> [TASK INSTRUCTIONS] Wherever a line in the material contains the word "current", copy that line.
_ _ _ _ _ _ _
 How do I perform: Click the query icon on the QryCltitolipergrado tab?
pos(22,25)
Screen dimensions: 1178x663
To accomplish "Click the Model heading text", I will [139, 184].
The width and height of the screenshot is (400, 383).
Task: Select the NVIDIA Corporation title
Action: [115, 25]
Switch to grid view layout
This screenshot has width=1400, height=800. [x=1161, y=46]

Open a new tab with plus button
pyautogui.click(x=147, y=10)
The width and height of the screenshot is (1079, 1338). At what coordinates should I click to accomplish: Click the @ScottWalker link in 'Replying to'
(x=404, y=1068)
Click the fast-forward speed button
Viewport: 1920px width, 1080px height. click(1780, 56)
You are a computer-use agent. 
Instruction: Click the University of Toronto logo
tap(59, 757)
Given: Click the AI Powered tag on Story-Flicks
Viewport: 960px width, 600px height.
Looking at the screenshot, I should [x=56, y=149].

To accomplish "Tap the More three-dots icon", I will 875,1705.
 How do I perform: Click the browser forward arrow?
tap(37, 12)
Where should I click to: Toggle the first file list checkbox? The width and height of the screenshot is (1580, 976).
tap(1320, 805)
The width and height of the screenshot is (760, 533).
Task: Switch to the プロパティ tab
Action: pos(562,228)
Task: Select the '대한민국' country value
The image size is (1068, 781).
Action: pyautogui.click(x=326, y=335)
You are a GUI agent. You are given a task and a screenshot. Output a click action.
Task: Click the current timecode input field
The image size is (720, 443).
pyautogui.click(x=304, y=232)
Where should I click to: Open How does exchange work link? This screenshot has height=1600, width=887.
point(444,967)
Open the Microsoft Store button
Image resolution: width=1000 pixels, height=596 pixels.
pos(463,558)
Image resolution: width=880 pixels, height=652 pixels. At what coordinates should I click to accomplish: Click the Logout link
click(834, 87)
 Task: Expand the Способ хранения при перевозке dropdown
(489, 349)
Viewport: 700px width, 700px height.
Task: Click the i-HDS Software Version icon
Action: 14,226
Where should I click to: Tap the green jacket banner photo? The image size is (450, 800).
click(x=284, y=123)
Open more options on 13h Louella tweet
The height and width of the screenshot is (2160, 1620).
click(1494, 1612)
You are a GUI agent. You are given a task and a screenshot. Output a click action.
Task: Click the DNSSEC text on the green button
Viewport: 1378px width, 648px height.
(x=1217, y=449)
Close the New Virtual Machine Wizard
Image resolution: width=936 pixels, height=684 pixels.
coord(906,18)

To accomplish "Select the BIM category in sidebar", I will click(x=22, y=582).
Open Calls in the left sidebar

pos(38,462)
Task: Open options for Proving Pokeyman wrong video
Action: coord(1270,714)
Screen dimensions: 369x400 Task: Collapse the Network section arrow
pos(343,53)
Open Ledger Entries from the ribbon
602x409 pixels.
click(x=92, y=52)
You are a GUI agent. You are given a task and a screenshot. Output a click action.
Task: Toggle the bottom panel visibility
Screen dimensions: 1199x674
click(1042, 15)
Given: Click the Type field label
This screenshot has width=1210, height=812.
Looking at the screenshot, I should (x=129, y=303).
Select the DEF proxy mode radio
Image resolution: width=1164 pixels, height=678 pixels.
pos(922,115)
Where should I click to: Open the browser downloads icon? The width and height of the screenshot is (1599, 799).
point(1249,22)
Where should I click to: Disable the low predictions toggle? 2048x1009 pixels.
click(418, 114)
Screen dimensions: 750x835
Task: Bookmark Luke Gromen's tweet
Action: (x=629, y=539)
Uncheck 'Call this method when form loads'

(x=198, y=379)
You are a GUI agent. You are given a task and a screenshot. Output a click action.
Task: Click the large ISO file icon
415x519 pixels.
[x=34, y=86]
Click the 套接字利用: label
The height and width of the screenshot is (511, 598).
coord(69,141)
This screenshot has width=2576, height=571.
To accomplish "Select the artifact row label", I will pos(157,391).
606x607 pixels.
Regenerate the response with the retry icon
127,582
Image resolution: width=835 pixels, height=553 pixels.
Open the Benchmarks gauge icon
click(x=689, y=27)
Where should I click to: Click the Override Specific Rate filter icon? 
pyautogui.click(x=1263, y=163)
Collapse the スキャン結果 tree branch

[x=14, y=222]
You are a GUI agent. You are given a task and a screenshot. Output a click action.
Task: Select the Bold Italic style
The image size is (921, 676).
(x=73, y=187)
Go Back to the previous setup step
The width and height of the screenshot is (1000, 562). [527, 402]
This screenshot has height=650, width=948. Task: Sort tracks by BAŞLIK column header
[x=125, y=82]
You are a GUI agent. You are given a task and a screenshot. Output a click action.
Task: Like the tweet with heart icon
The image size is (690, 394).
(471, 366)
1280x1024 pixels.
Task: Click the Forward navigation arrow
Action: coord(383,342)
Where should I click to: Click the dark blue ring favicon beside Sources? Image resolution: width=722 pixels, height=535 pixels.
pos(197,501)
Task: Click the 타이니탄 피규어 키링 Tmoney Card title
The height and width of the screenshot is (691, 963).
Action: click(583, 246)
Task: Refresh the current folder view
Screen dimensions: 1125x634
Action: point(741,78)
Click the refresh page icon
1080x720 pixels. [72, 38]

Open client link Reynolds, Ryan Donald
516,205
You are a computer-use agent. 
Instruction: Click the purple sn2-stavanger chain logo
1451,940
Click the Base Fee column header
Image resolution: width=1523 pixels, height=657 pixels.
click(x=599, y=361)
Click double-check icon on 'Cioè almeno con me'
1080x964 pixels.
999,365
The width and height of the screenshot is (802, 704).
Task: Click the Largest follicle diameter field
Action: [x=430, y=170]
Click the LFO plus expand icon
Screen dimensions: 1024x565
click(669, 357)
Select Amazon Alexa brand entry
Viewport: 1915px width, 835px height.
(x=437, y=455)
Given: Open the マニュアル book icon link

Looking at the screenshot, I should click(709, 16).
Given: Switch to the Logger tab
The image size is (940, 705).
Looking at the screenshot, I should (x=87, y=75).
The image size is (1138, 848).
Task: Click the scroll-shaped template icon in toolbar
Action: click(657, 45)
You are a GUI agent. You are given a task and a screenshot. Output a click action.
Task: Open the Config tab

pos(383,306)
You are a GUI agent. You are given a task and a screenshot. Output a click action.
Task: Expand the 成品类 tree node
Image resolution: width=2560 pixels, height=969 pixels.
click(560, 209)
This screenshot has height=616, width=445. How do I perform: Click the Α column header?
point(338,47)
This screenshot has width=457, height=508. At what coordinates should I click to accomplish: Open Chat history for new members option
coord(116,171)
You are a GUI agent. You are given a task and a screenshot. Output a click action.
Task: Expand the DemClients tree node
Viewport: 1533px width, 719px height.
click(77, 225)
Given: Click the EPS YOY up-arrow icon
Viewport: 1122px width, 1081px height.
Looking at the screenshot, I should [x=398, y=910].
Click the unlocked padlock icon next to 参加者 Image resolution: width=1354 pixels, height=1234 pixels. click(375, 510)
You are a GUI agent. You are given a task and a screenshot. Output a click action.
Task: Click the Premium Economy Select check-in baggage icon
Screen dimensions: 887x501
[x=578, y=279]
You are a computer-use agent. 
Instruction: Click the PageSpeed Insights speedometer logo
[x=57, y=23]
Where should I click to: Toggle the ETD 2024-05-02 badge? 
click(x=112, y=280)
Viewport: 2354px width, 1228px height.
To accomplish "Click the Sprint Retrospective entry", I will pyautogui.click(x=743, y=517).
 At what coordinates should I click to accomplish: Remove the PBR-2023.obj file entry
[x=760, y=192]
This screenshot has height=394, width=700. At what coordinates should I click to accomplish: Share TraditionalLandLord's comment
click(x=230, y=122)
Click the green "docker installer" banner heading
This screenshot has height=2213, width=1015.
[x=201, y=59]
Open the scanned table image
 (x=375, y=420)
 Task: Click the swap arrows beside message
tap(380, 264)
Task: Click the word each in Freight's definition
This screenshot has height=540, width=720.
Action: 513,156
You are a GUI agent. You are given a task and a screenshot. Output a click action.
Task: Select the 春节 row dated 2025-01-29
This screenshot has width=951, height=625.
_ _ _ _ _ _ _
> [EXPECTED ANSWER]
Task: Click the current timecode input field
Task: Refresh the current folder view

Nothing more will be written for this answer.